▶ _Your assignment_:
Would you retype each record exactly as given?

▶ _Task material_:
**********
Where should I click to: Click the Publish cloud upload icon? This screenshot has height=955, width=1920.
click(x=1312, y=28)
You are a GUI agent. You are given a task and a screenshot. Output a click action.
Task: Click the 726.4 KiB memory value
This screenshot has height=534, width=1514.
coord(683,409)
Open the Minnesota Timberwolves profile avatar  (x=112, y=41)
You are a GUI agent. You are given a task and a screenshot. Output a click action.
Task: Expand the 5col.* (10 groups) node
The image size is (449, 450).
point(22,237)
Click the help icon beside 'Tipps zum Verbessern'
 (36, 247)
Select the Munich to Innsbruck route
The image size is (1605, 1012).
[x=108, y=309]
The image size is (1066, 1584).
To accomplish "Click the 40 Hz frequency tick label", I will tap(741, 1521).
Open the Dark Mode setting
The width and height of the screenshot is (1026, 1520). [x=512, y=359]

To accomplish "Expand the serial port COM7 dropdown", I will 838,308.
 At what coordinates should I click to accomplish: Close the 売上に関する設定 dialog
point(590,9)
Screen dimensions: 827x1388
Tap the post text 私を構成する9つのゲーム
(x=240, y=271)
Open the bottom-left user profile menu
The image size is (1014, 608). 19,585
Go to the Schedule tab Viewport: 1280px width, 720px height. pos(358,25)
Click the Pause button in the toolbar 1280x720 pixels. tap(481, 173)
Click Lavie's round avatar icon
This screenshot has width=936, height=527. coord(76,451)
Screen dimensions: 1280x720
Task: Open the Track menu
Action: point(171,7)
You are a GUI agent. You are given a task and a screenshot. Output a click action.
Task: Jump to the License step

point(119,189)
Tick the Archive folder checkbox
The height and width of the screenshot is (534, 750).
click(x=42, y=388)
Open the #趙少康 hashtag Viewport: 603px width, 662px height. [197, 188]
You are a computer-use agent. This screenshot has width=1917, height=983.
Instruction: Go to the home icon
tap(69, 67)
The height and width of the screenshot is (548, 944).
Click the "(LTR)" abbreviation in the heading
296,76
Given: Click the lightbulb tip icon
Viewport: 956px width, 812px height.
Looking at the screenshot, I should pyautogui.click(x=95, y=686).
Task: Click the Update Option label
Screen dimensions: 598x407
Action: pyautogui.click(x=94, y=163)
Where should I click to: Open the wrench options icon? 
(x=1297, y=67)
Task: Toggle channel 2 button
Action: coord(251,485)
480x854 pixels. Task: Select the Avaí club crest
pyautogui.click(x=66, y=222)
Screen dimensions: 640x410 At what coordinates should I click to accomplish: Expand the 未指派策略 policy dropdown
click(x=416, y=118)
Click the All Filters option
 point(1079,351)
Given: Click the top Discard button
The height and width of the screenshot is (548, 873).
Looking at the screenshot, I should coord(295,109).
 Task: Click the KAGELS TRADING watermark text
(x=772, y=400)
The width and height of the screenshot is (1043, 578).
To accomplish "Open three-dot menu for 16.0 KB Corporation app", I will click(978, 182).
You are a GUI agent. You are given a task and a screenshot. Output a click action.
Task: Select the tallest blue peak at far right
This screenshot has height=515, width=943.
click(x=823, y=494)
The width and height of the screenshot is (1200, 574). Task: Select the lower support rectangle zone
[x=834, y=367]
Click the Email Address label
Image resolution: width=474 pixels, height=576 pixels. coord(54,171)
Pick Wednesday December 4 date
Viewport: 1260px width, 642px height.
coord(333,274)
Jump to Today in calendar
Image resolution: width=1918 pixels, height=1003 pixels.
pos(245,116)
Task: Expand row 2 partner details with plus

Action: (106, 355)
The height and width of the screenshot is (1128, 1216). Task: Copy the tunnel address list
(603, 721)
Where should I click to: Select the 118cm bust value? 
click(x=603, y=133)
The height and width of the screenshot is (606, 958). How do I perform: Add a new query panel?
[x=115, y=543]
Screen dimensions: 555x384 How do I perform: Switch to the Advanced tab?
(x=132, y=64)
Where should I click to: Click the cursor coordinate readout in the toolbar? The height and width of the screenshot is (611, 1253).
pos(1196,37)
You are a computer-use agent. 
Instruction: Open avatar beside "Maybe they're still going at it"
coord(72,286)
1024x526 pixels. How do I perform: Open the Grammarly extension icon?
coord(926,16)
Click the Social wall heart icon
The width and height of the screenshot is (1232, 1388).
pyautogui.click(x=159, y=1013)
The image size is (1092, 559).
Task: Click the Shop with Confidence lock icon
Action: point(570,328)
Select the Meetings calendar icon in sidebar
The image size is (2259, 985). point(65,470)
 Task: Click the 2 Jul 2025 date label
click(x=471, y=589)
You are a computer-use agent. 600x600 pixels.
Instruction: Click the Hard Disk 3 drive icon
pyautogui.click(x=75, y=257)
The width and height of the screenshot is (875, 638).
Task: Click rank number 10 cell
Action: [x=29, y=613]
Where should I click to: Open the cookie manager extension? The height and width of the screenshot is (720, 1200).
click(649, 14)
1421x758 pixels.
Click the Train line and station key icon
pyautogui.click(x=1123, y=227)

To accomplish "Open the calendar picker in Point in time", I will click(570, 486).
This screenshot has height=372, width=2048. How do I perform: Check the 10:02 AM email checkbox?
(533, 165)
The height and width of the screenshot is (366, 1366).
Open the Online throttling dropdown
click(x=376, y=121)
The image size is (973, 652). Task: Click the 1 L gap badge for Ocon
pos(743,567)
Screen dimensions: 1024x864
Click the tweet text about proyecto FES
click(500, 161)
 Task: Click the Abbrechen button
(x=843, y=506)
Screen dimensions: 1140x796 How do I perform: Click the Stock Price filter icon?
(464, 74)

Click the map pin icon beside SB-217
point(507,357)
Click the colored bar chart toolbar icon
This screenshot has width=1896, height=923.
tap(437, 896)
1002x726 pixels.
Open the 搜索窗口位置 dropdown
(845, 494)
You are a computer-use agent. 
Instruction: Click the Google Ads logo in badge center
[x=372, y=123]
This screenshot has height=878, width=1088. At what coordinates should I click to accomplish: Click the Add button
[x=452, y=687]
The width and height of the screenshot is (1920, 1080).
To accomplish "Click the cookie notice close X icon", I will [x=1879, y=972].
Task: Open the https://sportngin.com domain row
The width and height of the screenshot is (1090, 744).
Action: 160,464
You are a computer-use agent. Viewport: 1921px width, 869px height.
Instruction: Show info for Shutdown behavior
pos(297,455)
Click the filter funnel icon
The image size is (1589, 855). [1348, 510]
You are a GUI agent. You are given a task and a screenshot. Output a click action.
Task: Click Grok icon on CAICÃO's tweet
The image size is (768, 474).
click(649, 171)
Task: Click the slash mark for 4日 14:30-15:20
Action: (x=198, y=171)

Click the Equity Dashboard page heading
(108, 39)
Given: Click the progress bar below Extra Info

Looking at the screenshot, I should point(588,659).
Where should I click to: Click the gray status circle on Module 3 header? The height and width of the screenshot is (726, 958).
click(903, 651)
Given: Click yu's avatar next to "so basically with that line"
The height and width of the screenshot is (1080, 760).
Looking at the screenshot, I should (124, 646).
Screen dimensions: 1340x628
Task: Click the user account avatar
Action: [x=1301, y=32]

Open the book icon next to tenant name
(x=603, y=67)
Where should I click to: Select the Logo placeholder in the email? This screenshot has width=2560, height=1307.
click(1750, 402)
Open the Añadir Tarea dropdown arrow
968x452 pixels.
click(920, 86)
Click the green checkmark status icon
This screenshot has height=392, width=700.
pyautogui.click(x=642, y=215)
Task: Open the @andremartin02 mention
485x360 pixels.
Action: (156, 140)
**********
▶ _Solution to the problem_:
Where should I click to: Click the Publish cloud upload icon? This screenshot has height=955, width=1920.
click(x=1312, y=28)
You are a GUI agent. You are given a task and a screenshot. Output a click action.
Task: Click the 726.4 KiB memory value
This screenshot has height=534, width=1514.
coord(683,409)
Open the Minnesota Timberwolves profile avatar  (x=112, y=41)
You are a GUI agent. You are given a task and a screenshot. Output a click action.
Task: Expand the 5col.* (10 groups) node
The image size is (449, 450).
point(22,237)
Click the help icon beside 'Tipps zum Verbessern'
 (36, 247)
Select the Munich to Innsbruck route
The image size is (1605, 1012).
[x=108, y=309]
The image size is (1066, 1584).
To accomplish "Click the 40 Hz frequency tick label", I will tap(741, 1521).
Open the Dark Mode setting
The width and height of the screenshot is (1026, 1520). [x=512, y=359]

To accomplish "Expand the serial port COM7 dropdown", I will 838,308.
 At what coordinates should I click to accomplish: Close the 売上に関する設定 dialog
point(590,9)
Screen dimensions: 827x1388
Tap the post text 私を構成する9つのゲーム
(x=240, y=271)
Open the bottom-left user profile menu
The image size is (1014, 608). 19,585
Go to the Schedule tab Viewport: 1280px width, 720px height. pos(358,25)
Click the Pause button in the toolbar 1280x720 pixels. tap(481, 173)
Click Lavie's round avatar icon
This screenshot has width=936, height=527. coord(76,451)
Screen dimensions: 1280x720
Task: Open the Track menu
Action: point(171,7)
You are a GUI agent. You are given a task and a screenshot. Output a click action.
Task: Jump to the License step

point(119,189)
Tick the Archive folder checkbox
The height and width of the screenshot is (534, 750).
click(x=42, y=388)
Open the #趙少康 hashtag Viewport: 603px width, 662px height. [197, 188]
You are a computer-use agent. This screenshot has width=1917, height=983.
Instruction: Go to the home icon
tap(69, 67)
The height and width of the screenshot is (548, 944).
Click the "(LTR)" abbreviation in the heading
296,76
Given: Click the lightbulb tip icon
Viewport: 956px width, 812px height.
Looking at the screenshot, I should pyautogui.click(x=95, y=686).
Task: Click the Update Option label
Screen dimensions: 598x407
Action: pyautogui.click(x=94, y=163)
Where should I click to: Open the wrench options icon? 
(x=1297, y=67)
Task: Toggle channel 2 button
Action: coord(251,485)
480x854 pixels. Task: Select the Avaí club crest
pyautogui.click(x=66, y=222)
Screen dimensions: 640x410 At what coordinates should I click to accomplish: Expand the 未指派策略 policy dropdown
click(x=416, y=118)
Click the All Filters option
 point(1079,351)
Given: Click the top Discard button
The height and width of the screenshot is (548, 873).
Looking at the screenshot, I should coord(295,109).
 Task: Click the KAGELS TRADING watermark text
(x=772, y=400)
The width and height of the screenshot is (1043, 578).
To accomplish "Open three-dot menu for 16.0 KB Corporation app", I will click(978, 182).
You are a GUI agent. You are given a task and a screenshot. Output a click action.
Task: Select the tallest blue peak at far right
This screenshot has height=515, width=943.
click(x=823, y=494)
The width and height of the screenshot is (1200, 574). Task: Select the lower support rectangle zone
[x=834, y=367]
Click the Email Address label
Image resolution: width=474 pixels, height=576 pixels. coord(54,171)
Pick Wednesday December 4 date
Viewport: 1260px width, 642px height.
coord(333,274)
Jump to Today in calendar
Image resolution: width=1918 pixels, height=1003 pixels.
pos(245,116)
Task: Expand row 2 partner details with plus

Action: (106, 355)
The height and width of the screenshot is (1128, 1216). Task: Copy the tunnel address list
(603, 721)
Where should I click to: Select the 118cm bust value? 
click(x=603, y=133)
The height and width of the screenshot is (606, 958). How do I perform: Add a new query panel?
[x=115, y=543]
Screen dimensions: 555x384 How do I perform: Switch to the Advanced tab?
(x=132, y=64)
Where should I click to: Click the cursor coordinate readout in the toolbar? The height and width of the screenshot is (611, 1253).
pos(1196,37)
You are a computer-use agent. 
Instruction: Open avatar beside "Maybe they're still going at it"
coord(72,286)
1024x526 pixels. How do I perform: Open the Grammarly extension icon?
coord(926,16)
Click the Social wall heart icon
The width and height of the screenshot is (1232, 1388).
pyautogui.click(x=159, y=1013)
The image size is (1092, 559).
Task: Click the Shop with Confidence lock icon
Action: point(570,328)
Select the Meetings calendar icon in sidebar
The image size is (2259, 985). point(65,470)
 Task: Click the 2 Jul 2025 date label
click(x=471, y=589)
You are a computer-use agent. 600x600 pixels.
Instruction: Click the Hard Disk 3 drive icon
pyautogui.click(x=75, y=257)
The width and height of the screenshot is (875, 638).
Task: Click rank number 10 cell
Action: [x=29, y=613]
Where should I click to: Open the cookie manager extension? The height and width of the screenshot is (720, 1200).
click(649, 14)
1421x758 pixels.
Click the Train line and station key icon
pyautogui.click(x=1123, y=227)

To accomplish "Open the calendar picker in Point in time", I will click(570, 486).
This screenshot has height=372, width=2048. How do I perform: Check the 10:02 AM email checkbox?
(533, 165)
The height and width of the screenshot is (366, 1366).
Open the Online throttling dropdown
click(x=376, y=121)
The image size is (973, 652). Task: Click the 1 L gap badge for Ocon
pos(743,567)
Screen dimensions: 1024x864
Click the tweet text about proyecto FES
click(500, 161)
 Task: Click the Abbrechen button
(x=843, y=506)
Screen dimensions: 1140x796 How do I perform: Click the Stock Price filter icon?
(464, 74)

Click the map pin icon beside SB-217
point(507,357)
Click the colored bar chart toolbar icon
This screenshot has width=1896, height=923.
tap(437, 896)
1002x726 pixels.
Open the 搜索窗口位置 dropdown
(845, 494)
You are a computer-use agent. 
Instruction: Click the Google Ads logo in badge center
[x=372, y=123]
This screenshot has height=878, width=1088. At what coordinates should I click to accomplish: Click the Add button
[x=452, y=687]
The width and height of the screenshot is (1920, 1080).
To accomplish "Click the cookie notice close X icon", I will [x=1879, y=972].
Task: Open the https://sportngin.com domain row
The width and height of the screenshot is (1090, 744).
Action: 160,464
You are a computer-use agent. Viewport: 1921px width, 869px height.
Instruction: Show info for Shutdown behavior
pos(297,455)
Click the filter funnel icon
The image size is (1589, 855). [1348, 510]
You are a GUI agent. You are given a task and a screenshot. Output a click action.
Task: Click Grok icon on CAICÃO's tweet
The image size is (768, 474).
click(649, 171)
Task: Click the slash mark for 4日 14:30-15:20
Action: (x=198, y=171)

Click the Equity Dashboard page heading
(108, 39)
Given: Click the progress bar below Extra Info

Looking at the screenshot, I should point(588,659).
Where should I click to: Click the gray status circle on Module 3 header? The height and width of the screenshot is (726, 958).
click(903, 651)
Given: Click yu's avatar next to "so basically with that line"
The height and width of the screenshot is (1080, 760).
Looking at the screenshot, I should (124, 646).
Screen dimensions: 1340x628
Task: Click the user account avatar
Action: [x=1301, y=32]

Open the book icon next to tenant name
(x=603, y=67)
Where should I click to: Select the Logo placeholder in the email? This screenshot has width=2560, height=1307.
click(1750, 402)
Open the Añadir Tarea dropdown arrow
968x452 pixels.
click(920, 86)
Click the green checkmark status icon
This screenshot has height=392, width=700.
pyautogui.click(x=642, y=215)
Task: Open the @andremartin02 mention
485x360 pixels.
Action: (156, 140)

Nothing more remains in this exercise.